**Directions for this task:** Rewrite the lines from the first one through the line containing "Looking at the screenshot, I should (x=866, y=130).", replacing "dropdown" with "drop-down menu" and leaving everything else unchanged.

**Record list:**
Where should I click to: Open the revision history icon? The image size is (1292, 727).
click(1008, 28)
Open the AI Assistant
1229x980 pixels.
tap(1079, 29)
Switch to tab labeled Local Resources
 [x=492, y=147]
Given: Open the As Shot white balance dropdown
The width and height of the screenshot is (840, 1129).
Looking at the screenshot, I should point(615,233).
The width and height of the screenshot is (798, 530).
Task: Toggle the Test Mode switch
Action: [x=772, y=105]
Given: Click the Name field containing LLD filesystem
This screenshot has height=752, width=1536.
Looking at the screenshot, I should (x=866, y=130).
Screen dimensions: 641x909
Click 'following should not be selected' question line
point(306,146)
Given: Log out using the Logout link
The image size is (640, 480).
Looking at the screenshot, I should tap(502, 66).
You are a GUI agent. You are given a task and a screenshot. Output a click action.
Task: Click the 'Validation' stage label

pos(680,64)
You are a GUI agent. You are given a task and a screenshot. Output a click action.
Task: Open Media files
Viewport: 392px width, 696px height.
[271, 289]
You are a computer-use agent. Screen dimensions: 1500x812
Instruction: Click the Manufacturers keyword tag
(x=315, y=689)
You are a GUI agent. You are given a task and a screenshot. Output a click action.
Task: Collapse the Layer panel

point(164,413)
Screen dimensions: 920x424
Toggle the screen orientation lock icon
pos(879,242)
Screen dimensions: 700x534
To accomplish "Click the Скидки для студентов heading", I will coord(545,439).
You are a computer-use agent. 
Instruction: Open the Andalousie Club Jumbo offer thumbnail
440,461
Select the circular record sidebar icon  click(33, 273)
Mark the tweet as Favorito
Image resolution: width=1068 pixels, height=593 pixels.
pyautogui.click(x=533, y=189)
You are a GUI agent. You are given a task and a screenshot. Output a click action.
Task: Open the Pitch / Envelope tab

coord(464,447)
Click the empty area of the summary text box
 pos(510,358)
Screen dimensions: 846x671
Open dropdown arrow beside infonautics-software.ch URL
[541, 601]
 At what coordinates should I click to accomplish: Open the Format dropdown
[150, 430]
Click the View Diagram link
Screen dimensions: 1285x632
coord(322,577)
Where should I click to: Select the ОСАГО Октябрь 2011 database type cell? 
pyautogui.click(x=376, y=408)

**Expected answer:**
Where should I click to: Open the revision history icon? The image size is (1292, 727).
click(1008, 28)
Open the AI Assistant
1229x980 pixels.
tap(1079, 29)
Switch to tab labeled Local Resources
 [x=492, y=147]
Given: Open the As Shot white balance drop-down menu
The width and height of the screenshot is (840, 1129).
Looking at the screenshot, I should point(615,233).
The width and height of the screenshot is (798, 530).
Task: Toggle the Test Mode switch
Action: [x=772, y=105]
Given: Click the Name field containing LLD filesystem
This screenshot has height=752, width=1536.
Looking at the screenshot, I should (x=866, y=130).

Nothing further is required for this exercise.